Really, I don't tend to use those #s but I have a few times over my career.

Also, when we NEEDED to reach parents in an emergency and couldn't, we called those numbers to see if they had good ways to reach the parent - a neighbor could knock on the door, a grandparent knew the other cell phone #, etc.

And, yes, if you can have your phone on vibrate in meetings, that's best if you don't have a receptionist.

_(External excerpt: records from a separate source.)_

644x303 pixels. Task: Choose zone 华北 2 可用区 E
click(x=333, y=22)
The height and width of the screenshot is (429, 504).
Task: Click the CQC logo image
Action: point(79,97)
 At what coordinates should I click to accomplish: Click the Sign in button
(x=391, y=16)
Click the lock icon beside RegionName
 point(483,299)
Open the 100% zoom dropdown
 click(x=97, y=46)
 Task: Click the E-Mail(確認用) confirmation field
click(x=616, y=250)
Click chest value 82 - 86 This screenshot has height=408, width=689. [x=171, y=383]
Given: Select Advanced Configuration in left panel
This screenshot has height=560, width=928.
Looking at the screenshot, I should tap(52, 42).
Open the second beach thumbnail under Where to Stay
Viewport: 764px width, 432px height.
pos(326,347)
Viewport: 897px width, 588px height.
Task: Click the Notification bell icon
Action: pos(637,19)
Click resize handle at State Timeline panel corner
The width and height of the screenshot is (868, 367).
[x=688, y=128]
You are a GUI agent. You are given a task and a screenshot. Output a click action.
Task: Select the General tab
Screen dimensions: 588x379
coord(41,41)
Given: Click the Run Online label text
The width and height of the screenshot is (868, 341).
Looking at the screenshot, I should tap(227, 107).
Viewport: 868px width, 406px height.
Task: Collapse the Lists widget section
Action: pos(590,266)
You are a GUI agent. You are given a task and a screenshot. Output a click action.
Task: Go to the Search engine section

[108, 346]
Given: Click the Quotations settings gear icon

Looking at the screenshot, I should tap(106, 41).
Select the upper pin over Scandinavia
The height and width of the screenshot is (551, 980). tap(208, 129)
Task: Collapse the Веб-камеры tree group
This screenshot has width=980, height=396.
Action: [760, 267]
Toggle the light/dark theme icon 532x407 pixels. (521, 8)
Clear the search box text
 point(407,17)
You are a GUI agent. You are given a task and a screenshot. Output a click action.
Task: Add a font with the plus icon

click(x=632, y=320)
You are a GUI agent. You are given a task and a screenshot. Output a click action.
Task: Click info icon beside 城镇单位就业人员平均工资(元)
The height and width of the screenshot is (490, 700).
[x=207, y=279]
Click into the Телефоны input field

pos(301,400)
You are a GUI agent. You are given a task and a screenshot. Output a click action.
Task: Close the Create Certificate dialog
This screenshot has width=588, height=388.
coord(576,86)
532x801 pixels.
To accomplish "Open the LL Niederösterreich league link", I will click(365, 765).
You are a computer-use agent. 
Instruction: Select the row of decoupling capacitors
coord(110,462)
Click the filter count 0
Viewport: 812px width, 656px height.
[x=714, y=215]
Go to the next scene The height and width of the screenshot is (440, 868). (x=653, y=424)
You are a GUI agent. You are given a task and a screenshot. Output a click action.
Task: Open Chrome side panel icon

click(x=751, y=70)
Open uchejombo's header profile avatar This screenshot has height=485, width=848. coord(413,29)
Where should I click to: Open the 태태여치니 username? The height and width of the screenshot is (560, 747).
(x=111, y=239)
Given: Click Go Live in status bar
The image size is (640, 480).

Also, I LOVE secretaries /receptionists because when I say "this is the director calling from her child's school and I need to speak with her now" they will move heaven and earth and race around to find you! They will pull you out of the bathroom, any meeting, they are great! I don't do that for just anything, but if it's an emergency then I use that card. Otherwise, I will be careful to say "this is not an emergency, just have them call me."
Anonymous
Anonymous wrote:This is OP. Thank you very much for your helpful responses! In the instances where you have been called as an emergency contact (or someone was called as an emergency contact for your child), why weren’t they able to get in touch with you? I’m not asking judgmentally. I’m trying to problem solve ahead of time so that this doesn’t come up. I don’t want to carry my personal phone into all of my meetings at work, but I can. (We don’t have a receptionist or anyone who could be called in an emergency.) Would that have solved the problem? Or were you flying/ down in the metro/ something else I’m not thinking of?


I carry my phone with me at all times. This isn't hard. my emergency contact is for when I am unreachable/incapacitated, not because I don't want to carry my phone with me
Anonymous
When we first moved into our current house 10 years ago, several of the neighbors told me I should feel free to list them as emergency contacts. I listed the most convenient, the couple who were either a SAHM or WAHM. I also listed my mother even though my parents live several hours away, just so that there was a relative that could be reached if need be.

In all that time, I've been fortunate that school has never needed to call any of my emergency contacts. I'm never anywhere my phone can't be with me even if it has to be on silent, and I make sure to keep it charged just in case (I don't use it much beyond the occasional call or text, so the battery lasts a couple of days even if I don't top it off at night, which helps).
Anonymous
I don’t have local family either, and because it’s DC, every couple of years someone on the emergency contact list moves away.

We always have to list at least two for dd’s school, so one is always our friend/her guardian if something happens to us. The other has usually been a neighbor, but sometimes also the parent of one of her school friends. These people work, but I know that in the off chance they were called, they would be ok with getting her.
Anonymous
Per the preschool director’s advice above, we do a local mom friend + my mother (in Midwest) and SIL who lives about 30 minutes away but is often in court/unreachable by phone.

After 9-11, our preschool actually required we have an non-local emergency contact I guess in case both parents were killed. (We both are former Hill staffers and unfortunately understand this).